Across the following data, state how many lines include the word "computer". Provide the number alone.

THE DATA:
::::::::::
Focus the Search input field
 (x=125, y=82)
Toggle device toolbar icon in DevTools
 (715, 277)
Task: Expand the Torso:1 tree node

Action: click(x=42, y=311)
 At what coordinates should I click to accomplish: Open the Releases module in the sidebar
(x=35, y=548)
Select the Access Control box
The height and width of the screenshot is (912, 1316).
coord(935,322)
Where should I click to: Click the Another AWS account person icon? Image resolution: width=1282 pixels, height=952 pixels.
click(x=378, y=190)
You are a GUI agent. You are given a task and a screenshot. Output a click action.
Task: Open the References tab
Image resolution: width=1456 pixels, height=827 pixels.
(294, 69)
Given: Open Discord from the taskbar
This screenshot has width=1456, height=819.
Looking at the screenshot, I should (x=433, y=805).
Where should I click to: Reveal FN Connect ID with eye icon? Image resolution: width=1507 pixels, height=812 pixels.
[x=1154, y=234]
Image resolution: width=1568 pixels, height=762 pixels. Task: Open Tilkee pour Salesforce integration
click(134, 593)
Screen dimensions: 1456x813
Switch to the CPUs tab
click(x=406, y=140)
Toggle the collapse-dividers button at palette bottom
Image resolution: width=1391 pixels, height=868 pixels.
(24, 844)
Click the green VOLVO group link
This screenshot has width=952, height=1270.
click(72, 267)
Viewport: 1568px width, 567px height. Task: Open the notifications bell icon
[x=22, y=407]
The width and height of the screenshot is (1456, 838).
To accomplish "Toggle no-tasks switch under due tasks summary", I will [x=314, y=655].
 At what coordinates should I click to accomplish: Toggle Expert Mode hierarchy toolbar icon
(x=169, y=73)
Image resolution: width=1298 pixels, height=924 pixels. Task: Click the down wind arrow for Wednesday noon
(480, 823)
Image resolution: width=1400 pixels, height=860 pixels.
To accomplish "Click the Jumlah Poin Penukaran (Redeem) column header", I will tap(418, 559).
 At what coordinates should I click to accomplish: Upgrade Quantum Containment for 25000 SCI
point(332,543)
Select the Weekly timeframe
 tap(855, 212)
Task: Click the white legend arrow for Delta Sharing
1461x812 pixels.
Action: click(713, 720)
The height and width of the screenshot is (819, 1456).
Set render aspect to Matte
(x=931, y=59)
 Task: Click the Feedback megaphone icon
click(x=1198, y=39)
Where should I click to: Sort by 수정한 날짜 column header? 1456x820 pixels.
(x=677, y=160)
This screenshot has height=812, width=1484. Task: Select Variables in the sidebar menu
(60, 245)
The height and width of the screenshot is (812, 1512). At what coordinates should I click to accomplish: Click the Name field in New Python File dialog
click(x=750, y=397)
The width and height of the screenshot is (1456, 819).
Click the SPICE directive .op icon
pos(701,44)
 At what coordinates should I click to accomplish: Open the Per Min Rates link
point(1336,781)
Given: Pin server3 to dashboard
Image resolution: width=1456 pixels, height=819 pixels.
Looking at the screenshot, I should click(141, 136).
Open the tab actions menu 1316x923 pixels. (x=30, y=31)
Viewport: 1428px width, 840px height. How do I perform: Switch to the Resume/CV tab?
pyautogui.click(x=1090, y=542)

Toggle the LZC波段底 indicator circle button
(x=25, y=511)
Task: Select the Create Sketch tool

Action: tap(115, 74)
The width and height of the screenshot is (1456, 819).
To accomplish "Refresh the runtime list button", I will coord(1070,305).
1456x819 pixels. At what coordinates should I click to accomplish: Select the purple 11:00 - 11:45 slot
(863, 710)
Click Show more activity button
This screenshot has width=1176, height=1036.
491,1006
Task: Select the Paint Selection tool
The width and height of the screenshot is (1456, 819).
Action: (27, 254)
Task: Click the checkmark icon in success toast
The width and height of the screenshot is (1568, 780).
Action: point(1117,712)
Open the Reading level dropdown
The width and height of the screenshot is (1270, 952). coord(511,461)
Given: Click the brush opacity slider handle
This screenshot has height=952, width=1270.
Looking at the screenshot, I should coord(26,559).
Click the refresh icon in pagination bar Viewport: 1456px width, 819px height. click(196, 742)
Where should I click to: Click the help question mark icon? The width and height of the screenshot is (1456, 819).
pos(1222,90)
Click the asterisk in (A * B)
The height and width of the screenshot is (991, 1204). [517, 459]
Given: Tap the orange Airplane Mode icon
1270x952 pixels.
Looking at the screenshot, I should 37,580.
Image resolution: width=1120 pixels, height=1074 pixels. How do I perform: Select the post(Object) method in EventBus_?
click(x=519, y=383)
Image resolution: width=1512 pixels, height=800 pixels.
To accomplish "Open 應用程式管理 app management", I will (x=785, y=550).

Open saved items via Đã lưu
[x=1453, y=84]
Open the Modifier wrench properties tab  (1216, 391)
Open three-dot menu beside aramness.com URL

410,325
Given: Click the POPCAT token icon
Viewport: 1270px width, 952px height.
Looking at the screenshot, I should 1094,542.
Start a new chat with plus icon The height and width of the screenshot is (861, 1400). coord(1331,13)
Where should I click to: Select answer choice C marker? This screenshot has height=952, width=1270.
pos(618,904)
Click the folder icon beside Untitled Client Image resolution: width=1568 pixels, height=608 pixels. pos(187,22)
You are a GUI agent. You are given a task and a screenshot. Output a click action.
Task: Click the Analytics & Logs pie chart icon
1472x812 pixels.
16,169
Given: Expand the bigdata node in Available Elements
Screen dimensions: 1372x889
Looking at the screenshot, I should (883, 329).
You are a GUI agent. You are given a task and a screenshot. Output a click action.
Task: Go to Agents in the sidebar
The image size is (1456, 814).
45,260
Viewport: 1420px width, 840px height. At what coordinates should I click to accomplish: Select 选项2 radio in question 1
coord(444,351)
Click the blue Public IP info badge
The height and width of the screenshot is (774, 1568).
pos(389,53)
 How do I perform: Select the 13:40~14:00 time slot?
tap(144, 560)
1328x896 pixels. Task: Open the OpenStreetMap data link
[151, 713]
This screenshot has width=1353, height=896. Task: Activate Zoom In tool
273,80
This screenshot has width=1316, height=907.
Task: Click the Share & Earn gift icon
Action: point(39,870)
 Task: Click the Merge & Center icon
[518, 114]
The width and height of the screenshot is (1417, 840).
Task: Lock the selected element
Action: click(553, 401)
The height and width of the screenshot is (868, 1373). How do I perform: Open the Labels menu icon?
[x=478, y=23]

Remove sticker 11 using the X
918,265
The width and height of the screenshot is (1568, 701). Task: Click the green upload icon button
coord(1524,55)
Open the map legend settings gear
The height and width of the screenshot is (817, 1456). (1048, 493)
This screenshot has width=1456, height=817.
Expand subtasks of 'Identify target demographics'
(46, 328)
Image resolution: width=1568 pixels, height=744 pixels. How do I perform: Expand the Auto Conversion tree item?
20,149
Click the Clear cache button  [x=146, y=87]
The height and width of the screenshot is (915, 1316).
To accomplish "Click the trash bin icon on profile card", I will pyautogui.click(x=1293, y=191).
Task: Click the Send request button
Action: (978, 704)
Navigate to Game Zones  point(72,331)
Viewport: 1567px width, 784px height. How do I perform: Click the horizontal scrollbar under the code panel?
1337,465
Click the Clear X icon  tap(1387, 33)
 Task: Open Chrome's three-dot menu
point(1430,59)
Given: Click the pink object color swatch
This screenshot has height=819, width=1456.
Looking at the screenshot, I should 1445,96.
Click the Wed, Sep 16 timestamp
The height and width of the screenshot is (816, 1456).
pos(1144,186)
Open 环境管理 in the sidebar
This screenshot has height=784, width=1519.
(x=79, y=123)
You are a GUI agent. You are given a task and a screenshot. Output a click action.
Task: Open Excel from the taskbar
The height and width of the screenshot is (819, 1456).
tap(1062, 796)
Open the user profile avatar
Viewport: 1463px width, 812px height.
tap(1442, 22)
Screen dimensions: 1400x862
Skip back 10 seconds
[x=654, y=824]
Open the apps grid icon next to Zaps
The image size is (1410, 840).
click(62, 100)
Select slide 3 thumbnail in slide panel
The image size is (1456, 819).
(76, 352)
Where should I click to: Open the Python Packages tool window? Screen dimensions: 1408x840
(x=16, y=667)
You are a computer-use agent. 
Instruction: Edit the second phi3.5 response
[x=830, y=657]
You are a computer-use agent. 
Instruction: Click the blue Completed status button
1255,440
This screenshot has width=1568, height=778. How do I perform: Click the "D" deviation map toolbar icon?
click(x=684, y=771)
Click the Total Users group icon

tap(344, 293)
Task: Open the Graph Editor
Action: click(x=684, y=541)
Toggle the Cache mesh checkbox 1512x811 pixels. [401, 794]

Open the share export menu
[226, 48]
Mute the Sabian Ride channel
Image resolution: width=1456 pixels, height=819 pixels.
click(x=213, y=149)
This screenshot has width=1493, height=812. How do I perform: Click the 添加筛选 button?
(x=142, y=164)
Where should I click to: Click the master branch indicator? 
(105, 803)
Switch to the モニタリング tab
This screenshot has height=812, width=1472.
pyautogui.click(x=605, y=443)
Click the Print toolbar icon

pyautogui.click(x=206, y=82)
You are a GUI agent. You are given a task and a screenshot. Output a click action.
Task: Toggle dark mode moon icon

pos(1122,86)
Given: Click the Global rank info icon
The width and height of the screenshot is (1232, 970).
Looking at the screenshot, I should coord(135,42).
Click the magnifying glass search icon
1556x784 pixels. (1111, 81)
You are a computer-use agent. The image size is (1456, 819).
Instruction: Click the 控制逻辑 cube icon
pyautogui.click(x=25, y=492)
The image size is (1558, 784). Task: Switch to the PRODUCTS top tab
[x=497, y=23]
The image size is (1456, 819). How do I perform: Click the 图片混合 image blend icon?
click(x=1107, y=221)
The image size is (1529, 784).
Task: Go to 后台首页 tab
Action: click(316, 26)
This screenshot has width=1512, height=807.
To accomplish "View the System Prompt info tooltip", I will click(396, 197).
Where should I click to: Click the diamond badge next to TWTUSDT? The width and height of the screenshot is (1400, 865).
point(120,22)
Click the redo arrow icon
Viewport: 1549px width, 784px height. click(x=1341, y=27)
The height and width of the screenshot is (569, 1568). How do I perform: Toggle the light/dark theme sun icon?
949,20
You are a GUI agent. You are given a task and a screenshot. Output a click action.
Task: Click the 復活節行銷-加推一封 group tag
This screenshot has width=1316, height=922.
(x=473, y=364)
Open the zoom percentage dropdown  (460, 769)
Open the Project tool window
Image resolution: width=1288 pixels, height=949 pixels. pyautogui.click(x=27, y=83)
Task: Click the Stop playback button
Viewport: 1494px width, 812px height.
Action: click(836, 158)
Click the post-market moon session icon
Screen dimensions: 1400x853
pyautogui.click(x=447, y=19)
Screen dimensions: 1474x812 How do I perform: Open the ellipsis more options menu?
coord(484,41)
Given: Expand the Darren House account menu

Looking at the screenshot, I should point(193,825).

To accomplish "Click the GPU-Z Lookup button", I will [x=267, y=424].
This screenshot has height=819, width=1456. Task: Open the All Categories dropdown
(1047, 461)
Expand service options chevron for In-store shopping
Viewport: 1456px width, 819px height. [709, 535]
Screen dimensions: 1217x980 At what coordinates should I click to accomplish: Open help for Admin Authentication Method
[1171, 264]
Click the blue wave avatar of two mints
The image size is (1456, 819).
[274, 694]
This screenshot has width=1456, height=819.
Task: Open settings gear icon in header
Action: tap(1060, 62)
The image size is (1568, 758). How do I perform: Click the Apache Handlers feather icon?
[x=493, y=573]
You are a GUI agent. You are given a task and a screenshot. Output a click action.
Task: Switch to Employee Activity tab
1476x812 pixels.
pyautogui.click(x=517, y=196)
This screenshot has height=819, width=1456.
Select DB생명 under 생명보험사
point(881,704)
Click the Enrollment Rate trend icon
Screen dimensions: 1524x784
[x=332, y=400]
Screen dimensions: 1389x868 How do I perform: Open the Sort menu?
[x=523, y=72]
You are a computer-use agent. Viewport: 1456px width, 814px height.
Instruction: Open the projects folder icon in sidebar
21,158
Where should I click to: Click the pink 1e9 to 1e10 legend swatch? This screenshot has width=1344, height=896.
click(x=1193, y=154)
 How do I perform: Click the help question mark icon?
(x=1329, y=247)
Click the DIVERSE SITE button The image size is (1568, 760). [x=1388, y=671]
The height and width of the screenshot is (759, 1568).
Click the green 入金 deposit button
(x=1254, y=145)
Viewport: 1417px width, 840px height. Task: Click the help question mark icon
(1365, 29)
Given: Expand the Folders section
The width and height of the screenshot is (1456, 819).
::::::::::
TASK SOLUTION:
4